Je descends d’une lignée de cultivateurs. j'ai vécu toute mon enfance en milieu rural, souvent dehors, en contact permanent avec un environnement de forêts, de champs, de marais et la proximité de l'océan. J'y forgerai un tempérament contemplatif, libre, patient et autodidacte, à l'écoute des moindres détails qui m'entourent, avec un besoin permanent de comprendre. D'autre part, l'atelier et l'ambiance de l'exploitation agricole familiale me donneront le goût du "faire soi-même".

C'est dans cet état d'esprit que j'ai découvert la photographie, dans le laboratoire du collège.
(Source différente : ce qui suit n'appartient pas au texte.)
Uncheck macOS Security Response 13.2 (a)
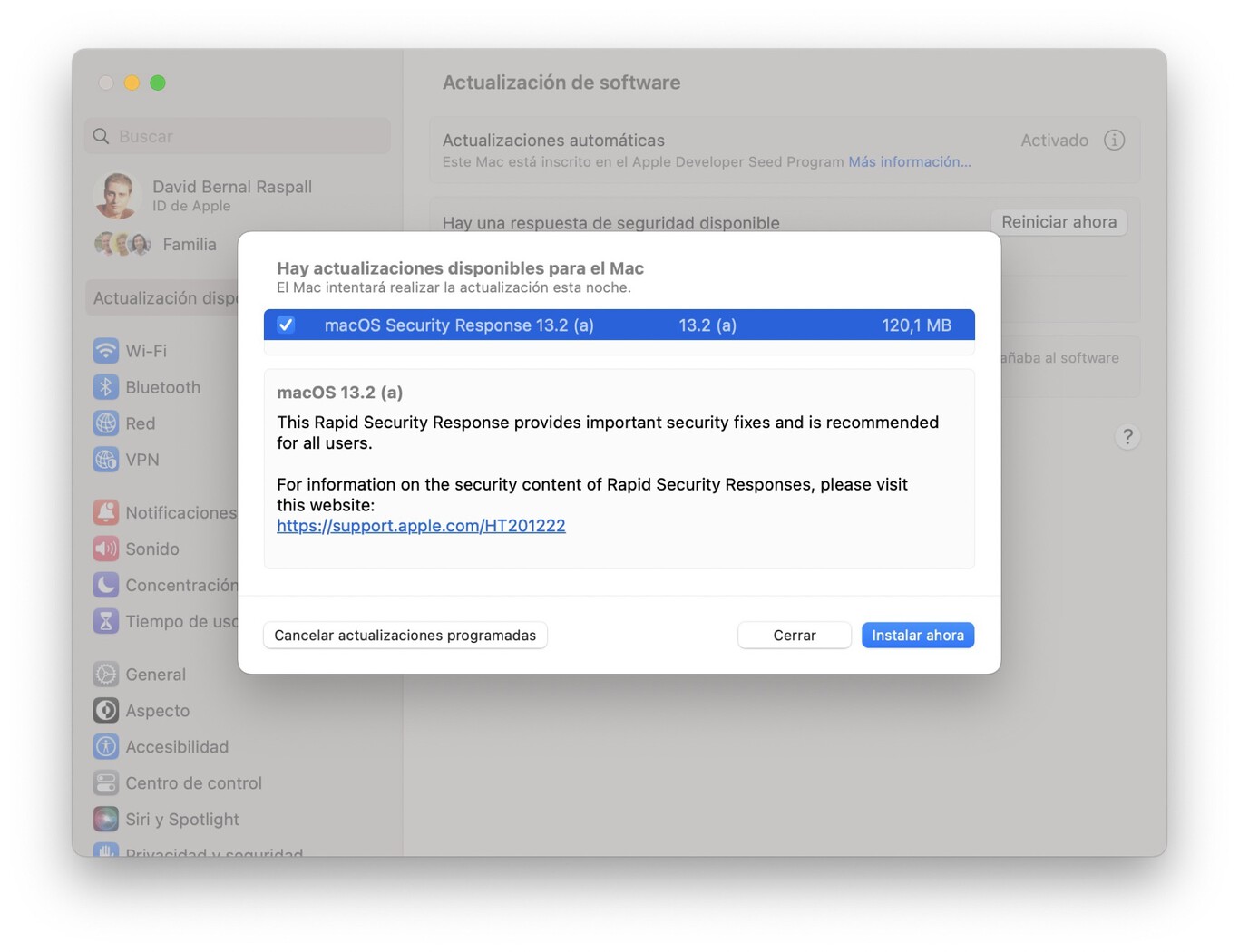Viewport: 1239px width, 952px height. click(x=286, y=325)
J'avais douze ans, et une image venait d’apparaître dans une cuvette de révélateur. Il me faudra encore quelques années pour comprendre que j'avais trouvé ma plume.

Par un aller simple vers la Guyane française et l'inconnu, pour que la timidité soit vaincue, j’ouvre mon esprit sur la multiplicité des cultures, liées aux espaces qui les façonnent. Ce séjour prolongé en terre lointaine sera aussi le voyage intérieur qui m'amènera vers plus d'humilité et d'humanisme.

En 2001, je perds l'usage de mon bras droit suite à un accident. La photographie est ma première grande victoire sur le handicap, grâce à la découverte d'un appareil photographique plus vieux que moi, mais que je peux manipuler d'une main. Il se laissera dompter en moins d'une heure, tandis qu'il me faudra plus de trois ans pour réapprendre à écrire avec un stylo.

Cet accident marque aussi mon retour sur ma terre natale. Le terme de cet exile m’ouvrira les yeux sur cette peur du sauvage qui nous déconnecte chaque jour un peu plus du vivant. C'est ce questionnement qui me porte vers chacune des mes photographies.